GHOST TOWNS

 

21 – In 1873, when the old Gravity Railroad was still in operation, a fair-sized community grew up around Plane No. 21 of the railroad in Jefferson Township.  Pennsylvania Coal Company had an office here.  There was also a hotel, general store, sawmill, blacksmith, 2 schools and a shoemaker shop.  The Gravity Lodge, Independent Order of Odd Fellows was organized here in 1877 with 37 members.  Post Office was established in 1878.  When Gravity was abandoned in 1884, town fell apart.

 

Clarksville (Jubilee) – This once thriving community contained a general store, sash and blind factory, a home of a pioneer physician and Madisonville Christian church.

 

East Sterling – On Route 191, 2 miles northwest of Newfoundland this town in 1872 contained a sawmill, blacksmith shop, sawmill & gristmill, Good Templar’s Hall, Methodist Episcopal church, schoolhouse and 21 homes.  By 1966, 10 homes were counted and all the rest were gone.

 

Harfords (Calapoose Road) – This town contained a post office, shovel factory, gristmill and sawmill.

 

Harveyville – A lumbering community of William L. Harvey near Clifton.  Seven buildings and a mill pond were here in 1873, they were all owned by Harvey.

 

Hell’s Kitchen (Cooney Hollow) in Roaring Brook Township – This town disappeared in 1895 when the Elmhurst Reservoir was built by the Scranton Gas & Water Company.  Curtis Reservoir, to the east, was built in 1910 by the same company.  Buildings were removed and farms inundated.  In 1873, Gardner Road met Drinker Turnpike (now Route 435) to the south of Fairview Cemetery.

 

Hollisters – A lumbering community established about 1865 by Albert G. Hollister of Hollisterville.  This town was located ¼ mile northeast of Daleville.

 

Hollisterville – This town contained a church and gristmills.

 

Nay Aug Town aka Nay Aug

 

Pink – Located ½ miles northeast of Lake Ariel and grew up around Plane No. 17 of Old Gravity Railroad.  In 1872 there were 20 buildings, including a carpenter shop, blacksmith shop, steam sawmill, engine house, homes of Greene, McFarland, L. Wheeler, P. Omellet, G. Leonard and several other buildings.  By 1966 Pink was a crossroads to the north of Route 191.

 

Plank Road Settlements – Along the old Plank Road, now abandoned between Clifton and Gouldsboro.  This has now disappeared.  This once lumbering community was once in Bright, Dundon and Kalbach, 4 miles east of Clifton.  Lehigh House (hotel) stood here.  Two miles further east was the lumbering community of Hunterton Mills with 9 buildings.

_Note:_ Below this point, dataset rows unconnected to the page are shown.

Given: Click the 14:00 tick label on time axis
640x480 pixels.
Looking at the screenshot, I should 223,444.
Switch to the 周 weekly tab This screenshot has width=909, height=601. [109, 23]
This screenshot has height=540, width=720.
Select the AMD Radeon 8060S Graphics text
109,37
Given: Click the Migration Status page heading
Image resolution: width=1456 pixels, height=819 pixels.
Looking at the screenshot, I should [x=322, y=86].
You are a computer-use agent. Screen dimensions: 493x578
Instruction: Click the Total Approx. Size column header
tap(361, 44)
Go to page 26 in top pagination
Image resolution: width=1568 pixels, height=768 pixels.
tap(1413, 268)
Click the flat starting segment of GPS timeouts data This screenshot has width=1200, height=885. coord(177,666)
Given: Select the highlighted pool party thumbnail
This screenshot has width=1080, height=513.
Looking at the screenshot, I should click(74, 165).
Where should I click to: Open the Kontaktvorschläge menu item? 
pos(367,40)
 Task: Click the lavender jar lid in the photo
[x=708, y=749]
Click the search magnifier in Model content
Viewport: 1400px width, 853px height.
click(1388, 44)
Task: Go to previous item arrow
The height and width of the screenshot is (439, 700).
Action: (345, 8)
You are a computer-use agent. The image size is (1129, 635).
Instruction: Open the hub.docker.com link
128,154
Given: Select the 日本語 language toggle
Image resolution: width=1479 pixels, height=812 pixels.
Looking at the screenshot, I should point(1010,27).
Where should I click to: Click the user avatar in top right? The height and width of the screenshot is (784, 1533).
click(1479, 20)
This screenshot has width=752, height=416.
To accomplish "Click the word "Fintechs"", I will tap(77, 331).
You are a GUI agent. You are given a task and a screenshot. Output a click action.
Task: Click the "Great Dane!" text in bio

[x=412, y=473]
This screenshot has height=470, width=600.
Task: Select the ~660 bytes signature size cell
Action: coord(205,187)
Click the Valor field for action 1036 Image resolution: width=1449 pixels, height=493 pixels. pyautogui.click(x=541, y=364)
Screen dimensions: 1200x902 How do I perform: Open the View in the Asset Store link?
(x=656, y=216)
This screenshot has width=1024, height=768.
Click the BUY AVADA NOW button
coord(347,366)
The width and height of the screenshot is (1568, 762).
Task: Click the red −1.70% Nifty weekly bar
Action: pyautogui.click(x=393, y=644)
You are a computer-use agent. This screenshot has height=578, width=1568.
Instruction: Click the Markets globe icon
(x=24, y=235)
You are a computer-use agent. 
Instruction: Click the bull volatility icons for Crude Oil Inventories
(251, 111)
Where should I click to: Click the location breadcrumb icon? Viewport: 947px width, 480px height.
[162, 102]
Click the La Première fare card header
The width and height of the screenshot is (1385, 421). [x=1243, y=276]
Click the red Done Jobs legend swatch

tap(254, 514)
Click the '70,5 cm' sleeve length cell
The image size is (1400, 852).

Rockdale – Given to settlements along Spring Brook.  In Spring Brook, mostly inundated by the Watres Reservoir (Old Splash Dam) and farm of William Keck.

 

Simonson’s Settlement – Western part of Roaring Brook Township, south of Scrub Oak Mountain fire tower.  A hotel was operated near a large spring of water.  Road led to Blue Shutters Road.  In 1873, 6 buildings were here.  Foundation of hotel can be seen near the spring.

 

Simpson’s Mill

 

Springbrook Valley – Foot of steep hill leading from Spring Brook Township to Glendale.  Route 502 passes through here and buildings are gone.  Twenty-five buildings in 1873 included Springbrook Valley School, general store, steam sawmill and sawmill.  There was also the end of the Sax & Hessler narrow gauge lumber railroad into Springbrook Tannery and blacksmith was also located here.

 

Staplesville – Located 1 ¼ miles southwest of Daleville.  Steam sawmill and clothes pin factory of Daniel Staples was located here.  Company store, blacksmith and barns were also here.  The schoolhouse stood on the corner, west of Doran home.

 

Union Mill – the Union Steam Sawmill of Yocum, Kline & Company, southwest of Moscow, near home of James Watson (later Watson school).  Seven buildings were here in 1873.  Nearby swamp is still known as the Union Mill Swamp.  The town is gone.

 

Yostville – In Spring Brook Township, this town began as a lumber community of Yost, Pile & Company.  A steam sawmill, storehouse, blacksmith and 9 buildings were here.  In 1946, 7 buildings were here.